If you are a business owner, it is certainly a good time to look for and keep an eye out for a potential commercial building to house your business. If you are an investor, be aware that attractive opportunities do come along.

Truckee/Tahoe and the surrounding areas experienced almost no commercial real estate sales in 2008. Besides the recession itself, commercial money was simply all but impossible to obtain.

It makes sense as commercial loans are riskier than ones for an owner-occupied residence, but thankfully, after the local commercial market had some wild swings between 2008 and 2012, we’ve since seen a pretty steady increase in the number of sales as well as the price per sale.
The reasons are simple: The economy is much healthier than it was five to nine years ago, and commercial lending is once again moving along at a reasonable clip with great interest rates.

An Investor’s Point of View

Commercial real estate is sought after and purchased by either investors or owner-occupied businesses. Investors are specifically looking for a return on investment (ROI) — we call this the cap rate. For example, if we purchased a building for $100,000, as investors, we would want to see a net operating income (NOI) on our profit and loss statements of somewhere between 5 and 10 percent per year.

I have folks approach me asking to help look for a commercial building with a 9 percent ROI. They get confused when I tell them that it is more common in the Tahoe/Truckee area to hope for a 5 to 6 percent cap rate. I tell them that they can probably get their 9 percent return if they will be purchasing an investment property in Stockton or Bakersfield.

Should a Business Owner Consider Owning the Real Property?

Another motivation for owning commercial property is that of small business owners wanting to own the property that they operate their business out of. Most leases are what we call “triple net leases.” This means you are already paying the property taxes and insurance (for your landlord) that are applicable to your space. What remains is for you to decide if it is more beneficial to pay rent or consider paying a mortgage where you are gaining equity while owning the property you are presently renting.

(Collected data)
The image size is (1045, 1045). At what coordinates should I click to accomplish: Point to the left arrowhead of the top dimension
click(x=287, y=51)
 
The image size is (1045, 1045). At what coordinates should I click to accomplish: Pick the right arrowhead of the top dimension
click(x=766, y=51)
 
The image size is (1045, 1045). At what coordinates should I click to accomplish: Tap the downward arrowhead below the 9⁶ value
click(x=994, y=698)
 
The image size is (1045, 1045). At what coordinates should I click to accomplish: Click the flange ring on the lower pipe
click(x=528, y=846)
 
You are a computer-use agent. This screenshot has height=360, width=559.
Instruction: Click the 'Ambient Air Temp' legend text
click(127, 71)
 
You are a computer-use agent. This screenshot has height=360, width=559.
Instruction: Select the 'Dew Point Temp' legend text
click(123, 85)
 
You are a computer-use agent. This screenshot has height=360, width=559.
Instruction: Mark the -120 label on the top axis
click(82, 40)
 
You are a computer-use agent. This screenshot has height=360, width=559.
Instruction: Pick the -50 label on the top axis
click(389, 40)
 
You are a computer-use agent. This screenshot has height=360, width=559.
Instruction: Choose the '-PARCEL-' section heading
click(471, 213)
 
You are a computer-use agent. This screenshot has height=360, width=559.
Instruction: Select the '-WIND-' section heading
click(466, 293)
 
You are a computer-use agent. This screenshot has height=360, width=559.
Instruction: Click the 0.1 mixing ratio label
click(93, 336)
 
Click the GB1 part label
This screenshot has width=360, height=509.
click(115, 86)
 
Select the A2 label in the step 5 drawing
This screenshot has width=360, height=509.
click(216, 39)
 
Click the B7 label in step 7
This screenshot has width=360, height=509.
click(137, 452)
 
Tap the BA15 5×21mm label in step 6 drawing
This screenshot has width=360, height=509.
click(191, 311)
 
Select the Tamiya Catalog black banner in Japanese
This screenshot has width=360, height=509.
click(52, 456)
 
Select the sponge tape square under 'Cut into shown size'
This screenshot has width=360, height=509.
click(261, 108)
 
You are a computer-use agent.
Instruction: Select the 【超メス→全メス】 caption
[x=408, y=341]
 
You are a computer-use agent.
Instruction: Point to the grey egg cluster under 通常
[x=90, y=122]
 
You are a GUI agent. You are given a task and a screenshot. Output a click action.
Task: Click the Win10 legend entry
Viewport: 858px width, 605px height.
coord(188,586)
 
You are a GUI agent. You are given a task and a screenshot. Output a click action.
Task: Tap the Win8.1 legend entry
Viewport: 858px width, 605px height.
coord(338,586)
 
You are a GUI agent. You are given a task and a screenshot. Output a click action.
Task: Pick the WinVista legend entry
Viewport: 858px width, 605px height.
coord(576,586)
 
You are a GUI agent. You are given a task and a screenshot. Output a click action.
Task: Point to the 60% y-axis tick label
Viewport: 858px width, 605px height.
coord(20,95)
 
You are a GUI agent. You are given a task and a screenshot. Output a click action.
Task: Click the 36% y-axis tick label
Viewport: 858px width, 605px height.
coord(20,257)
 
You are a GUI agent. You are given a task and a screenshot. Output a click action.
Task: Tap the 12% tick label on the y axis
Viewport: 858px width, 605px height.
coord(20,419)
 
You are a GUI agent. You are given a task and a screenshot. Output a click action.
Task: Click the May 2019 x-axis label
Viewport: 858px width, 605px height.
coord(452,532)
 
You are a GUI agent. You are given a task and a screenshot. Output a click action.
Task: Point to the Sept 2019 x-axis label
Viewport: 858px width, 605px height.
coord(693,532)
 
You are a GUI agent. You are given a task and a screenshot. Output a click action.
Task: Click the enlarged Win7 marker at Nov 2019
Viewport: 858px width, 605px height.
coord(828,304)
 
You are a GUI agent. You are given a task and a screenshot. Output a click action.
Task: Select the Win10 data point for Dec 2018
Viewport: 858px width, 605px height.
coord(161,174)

**Tasks to complete**
1 – Change "attractive opportunities" to "appealing opportunities" in the passage on commercial real estate, giving it again from the words "If you are a business" through the words "do come along.".
2 – Shift every coordinate in the answers of the records by -109 and write those records out again, requests included. Begin at the first line of the records and stop after the line containing "click(389, 40)", keeping both ends.

**Solutions in order**
1 –
If you are a business owner, it is certainly a good time to look for and keep an eye out for a potential commercial building to house your business. If you are an investor, be aware that appealing opportunities do come along.

2 –
The image size is (1045, 1045). At what coordinates should I click to accomplish: Point to the left arrowhead of the top dimension
click(x=178, y=-58)
 
The image size is (1045, 1045). At what coordinates should I click to accomplish: Pick the right arrowhead of the top dimension
click(x=657, y=-58)
 
The image size is (1045, 1045). At what coordinates should I click to accomplish: Tap the downward arrowhead below the 9⁶ value
click(x=885, y=589)
 
The image size is (1045, 1045). At what coordinates should I click to accomplish: Click the flange ring on the lower pipe
click(x=419, y=737)
 
You are a computer-use agent. This screenshot has height=360, width=559.
Instruction: Click the 'Ambient Air Temp' legend text
click(18, -38)
 
You are a computer-use agent. This screenshot has height=360, width=559.
Instruction: Select the 'Dew Point Temp' legend text
click(14, -24)
 
You are a computer-use agent. This screenshot has height=360, width=559.
Instruction: Mark the -120 label on the top axis
click(-27, -69)
 
You are a computer-use agent. This screenshot has height=360, width=559.
Instruction: Pick the -50 label on the top axis
click(280, -69)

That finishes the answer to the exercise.